All interrogative words begin with ”f’t-”

  • f’tama = “when”
  • f’tara = “who”
  • f’tazra = “why”
  • f’teda = “how”
  • f’tega = “where”
  • f’tejiit = “how many/much”
  • f’tera = “what”
  • f’tiira = “which”

Non-interrogative forms (adjectives, adverbs, conjunctions, determiners and/or relative pronouns) are created by changing f’t- to p’t-.

There is also the interrogative particle f’taa placed in front of a spoken sentence to turn it into a question:

  • hiirh g’boz deshal = “Everything is ready.”
  • f’taa hiirh g’boz deshal? = “Is everything ready?”

F’taa? by itself is also an interrogative interjection, like “Huh?” or “Eh?” in English.

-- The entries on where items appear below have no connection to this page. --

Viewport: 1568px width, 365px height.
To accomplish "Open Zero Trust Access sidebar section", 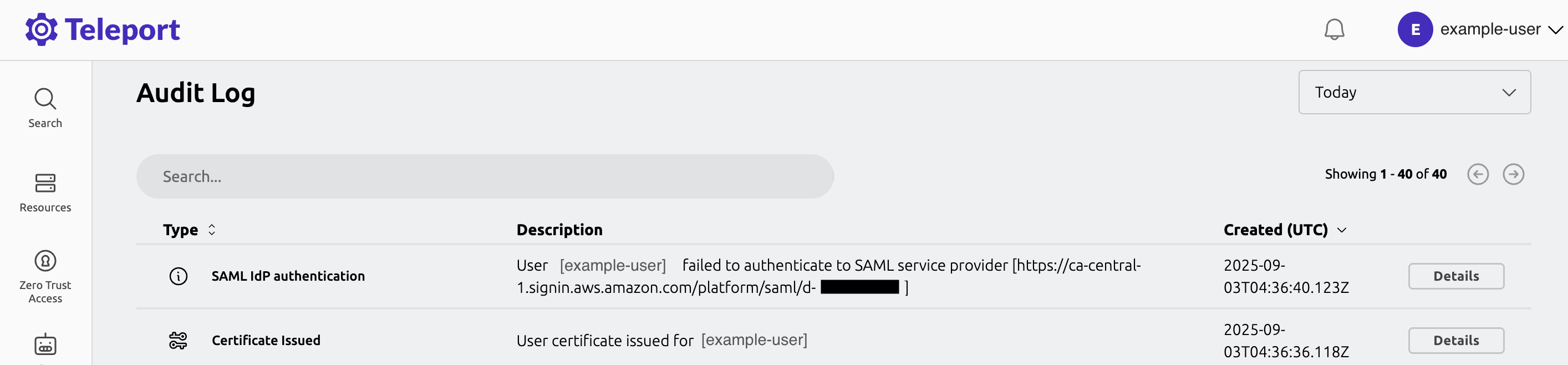I will [45, 276].
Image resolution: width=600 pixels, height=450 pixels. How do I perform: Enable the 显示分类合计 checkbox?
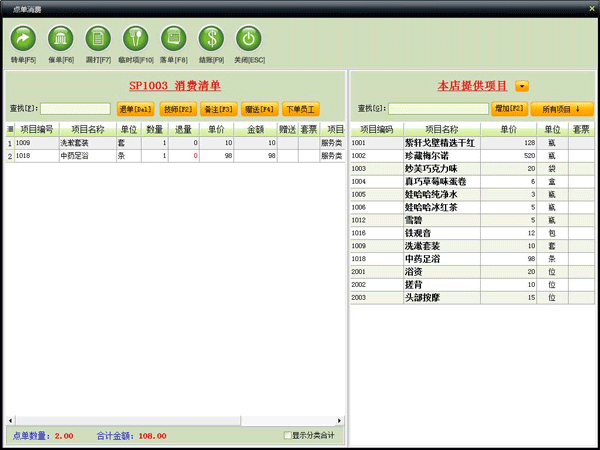[x=288, y=436]
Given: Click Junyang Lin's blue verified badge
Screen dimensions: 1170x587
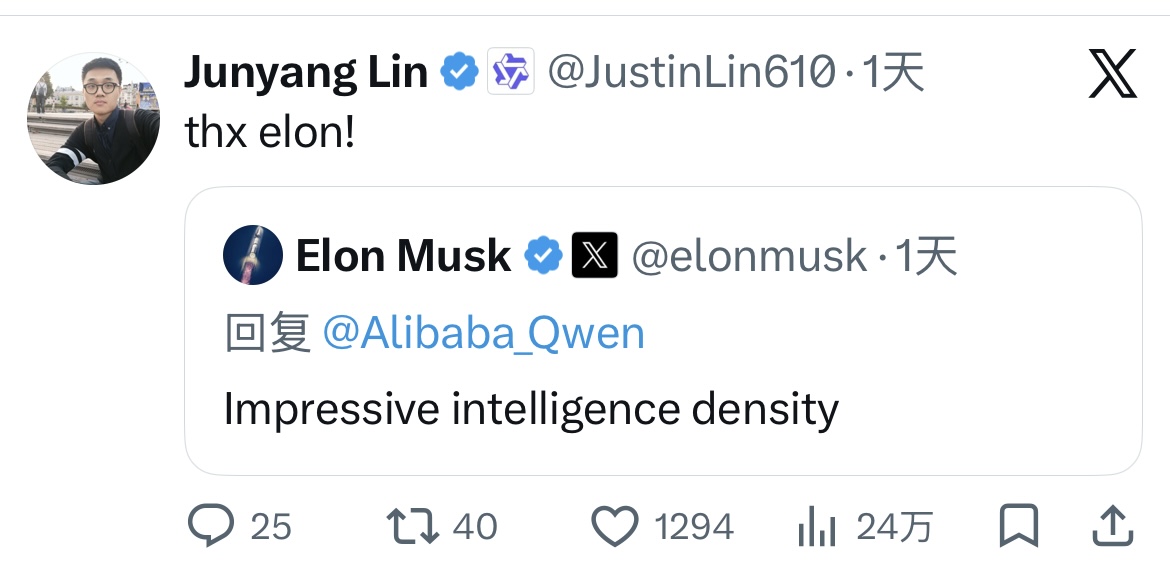Looking at the screenshot, I should pos(460,73).
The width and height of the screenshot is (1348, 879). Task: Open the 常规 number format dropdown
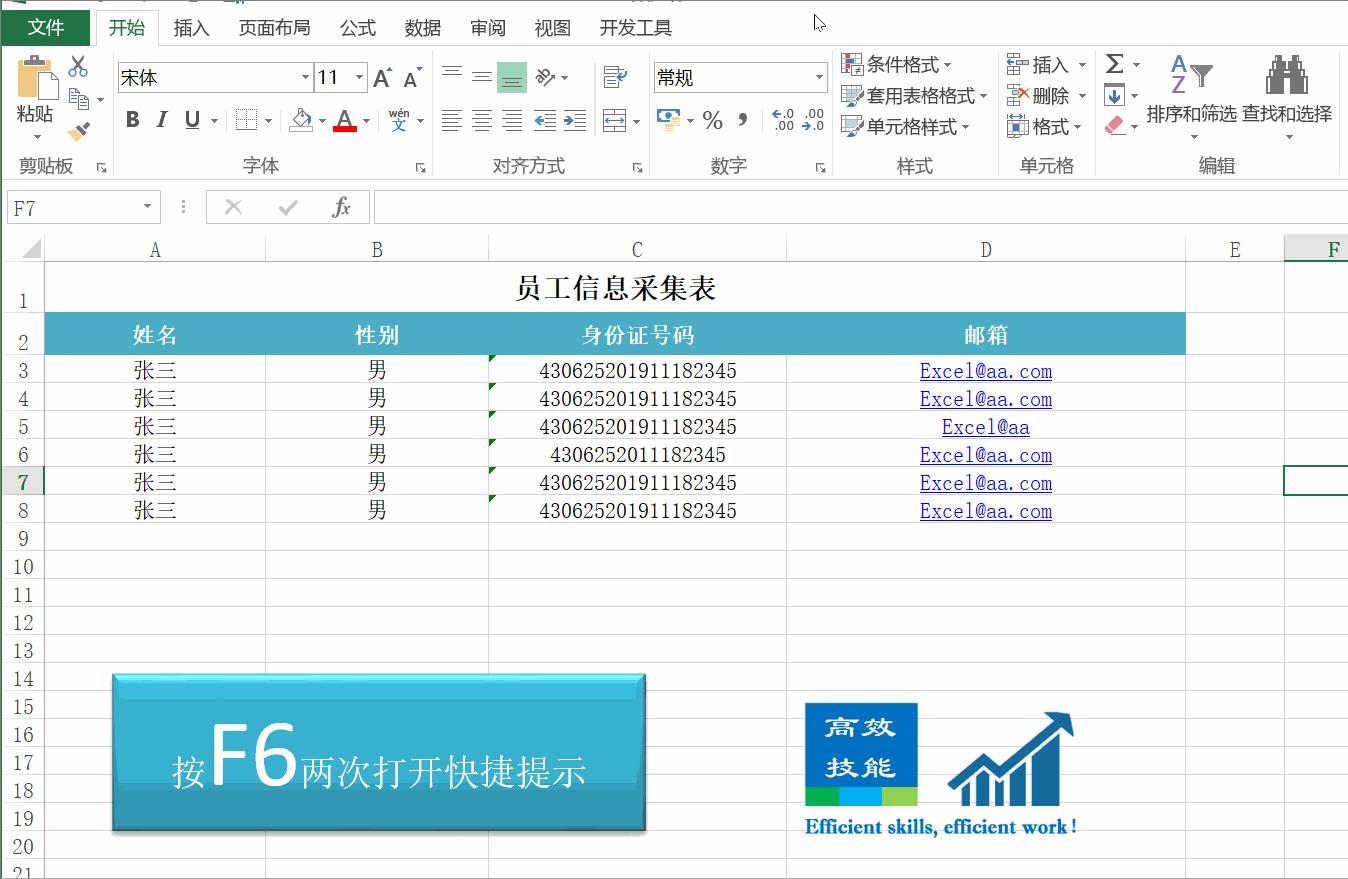(x=820, y=77)
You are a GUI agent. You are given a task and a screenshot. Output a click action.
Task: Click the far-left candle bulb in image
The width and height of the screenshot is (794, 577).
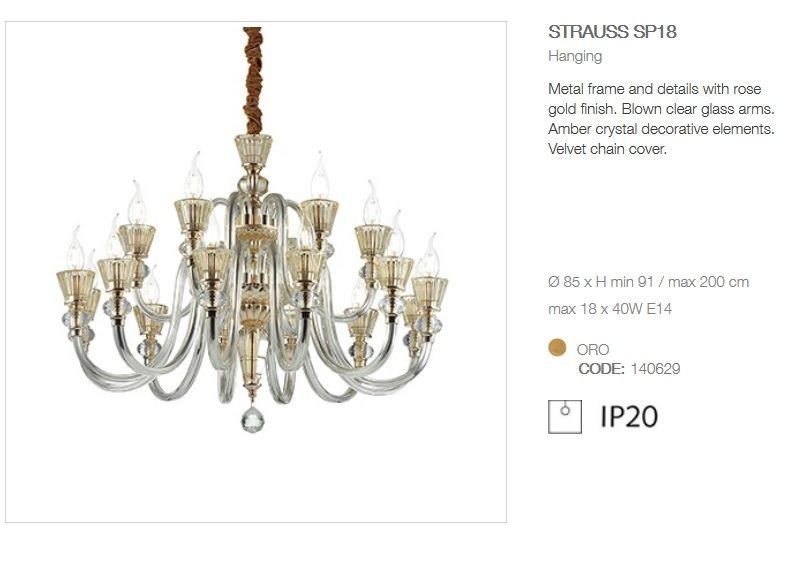click(x=76, y=248)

F’taa miirvan? is used to ask someone to repeat something not heard or understood clearly (the equivalent of “Come again?” or “Pardon?”)

Yes, No and Maybe

Kiitra may be said to have a multi-form system for indicating agreement, disagreement and/or certainty along a continuum:

generic unmarked generic marked definitive dubitative
affirmative (yes) shaa sheina shasha shipaa
negative (no) naa neija nipaa
uncertain shipaanipaa
  • the generic unmarked forms are basic affirmative and negative responses.
  • the generic marked affirmative is said in response to a negative statment, as in the French “si” or Norwegian “jo”.
  • the definitive forms are used to indicate stronger certainty; the definitive affirmative shasha can also be used to add emphasis to an adjective, as in the English “very” (the most common example being shasha faan = “very good” or “excellent”).
  • the dubitative forms are used to indicate weaker certainty, much like saying “likely” or “unlikely”; the compound shipaanipaa indicates complete uncertainty.